● Requirements
Retype the rows from the start through the line containing "The width and height of the screenshot is (1273, 813).", including that line. Leave the pictures out.
==== Rows ====
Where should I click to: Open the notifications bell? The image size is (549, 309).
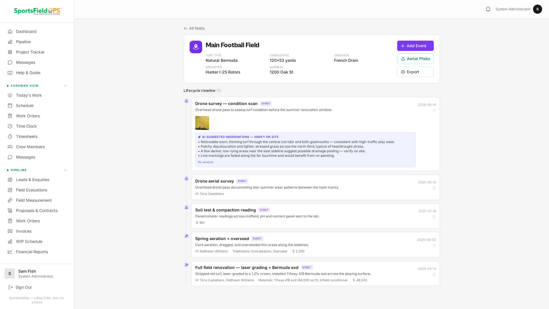(x=488, y=9)
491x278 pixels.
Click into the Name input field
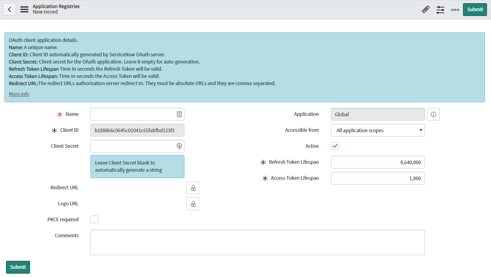coord(133,114)
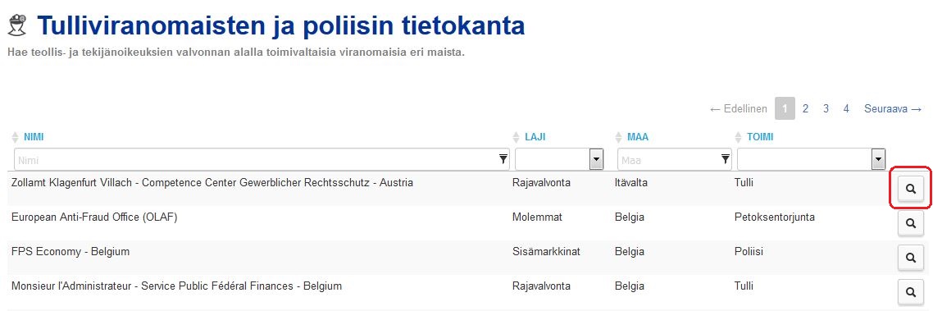Sort table using TOIMI sort arrows
933x311 pixels.
(739, 138)
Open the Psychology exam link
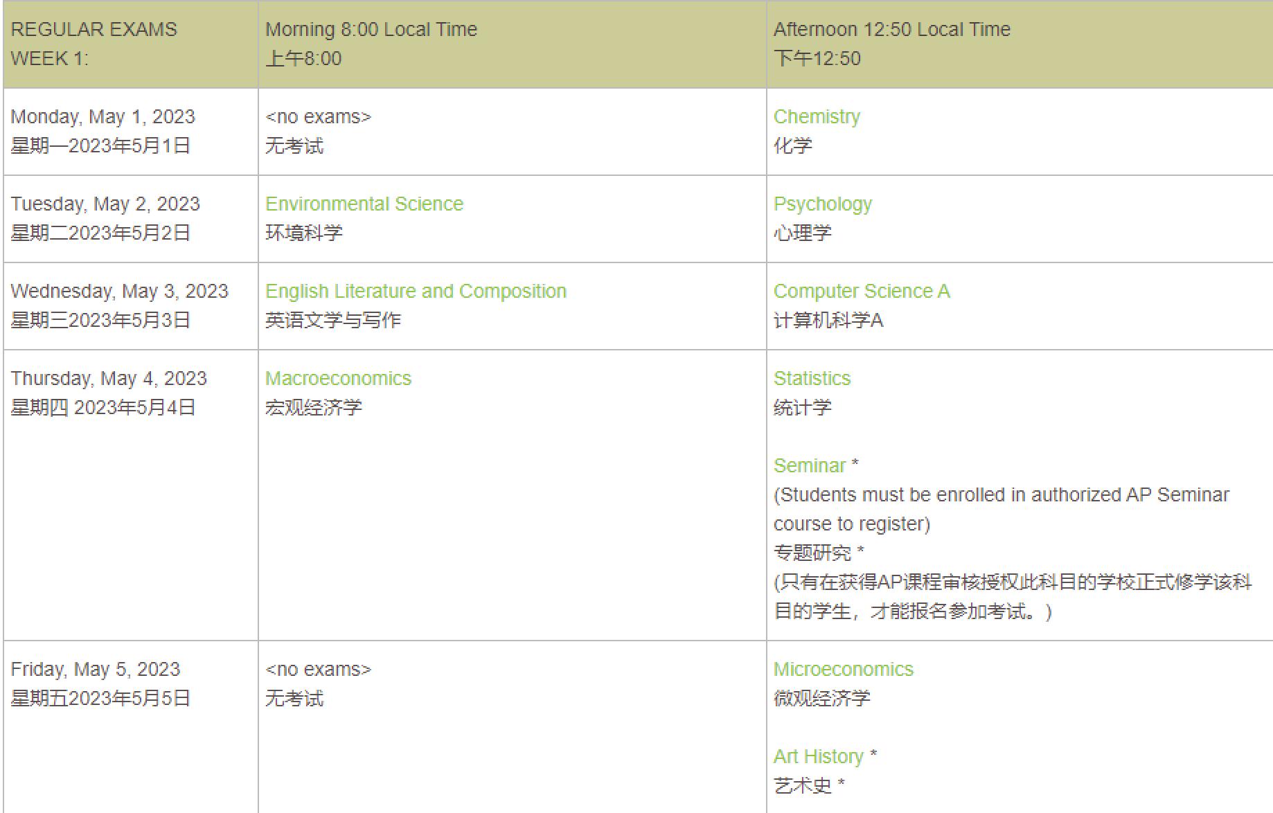The width and height of the screenshot is (1273, 813). point(823,204)
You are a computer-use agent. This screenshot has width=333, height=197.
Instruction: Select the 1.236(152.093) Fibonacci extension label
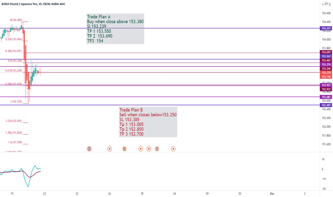coord(14,121)
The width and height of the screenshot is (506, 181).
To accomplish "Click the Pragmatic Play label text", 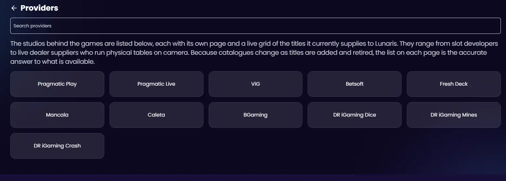I will click(57, 84).
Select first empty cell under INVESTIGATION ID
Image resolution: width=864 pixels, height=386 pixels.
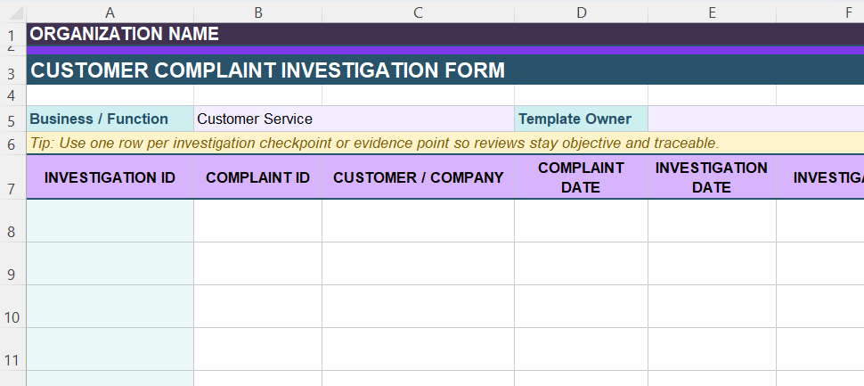pos(110,221)
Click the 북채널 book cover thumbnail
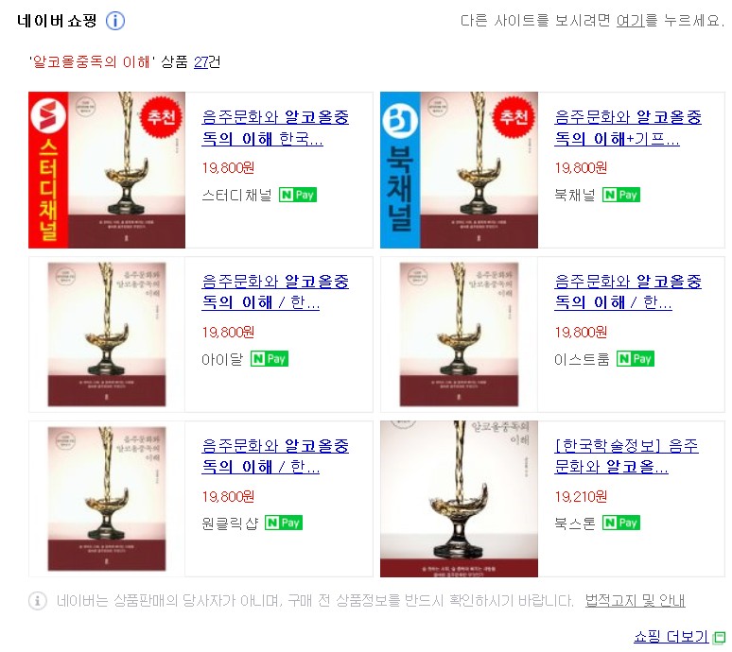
====
● Result of this exercise
Where should I click to: Open the notifications bell? The image size is (549, 309).
(x=488, y=9)
491x278 pixels.
Click into the Name input field
coord(133,114)
Sort table using TOIMI sort arrows
933x311 pixels.
(739, 138)
Open the Psychology exam link
The width and height of the screenshot is (1273, 813). point(823,204)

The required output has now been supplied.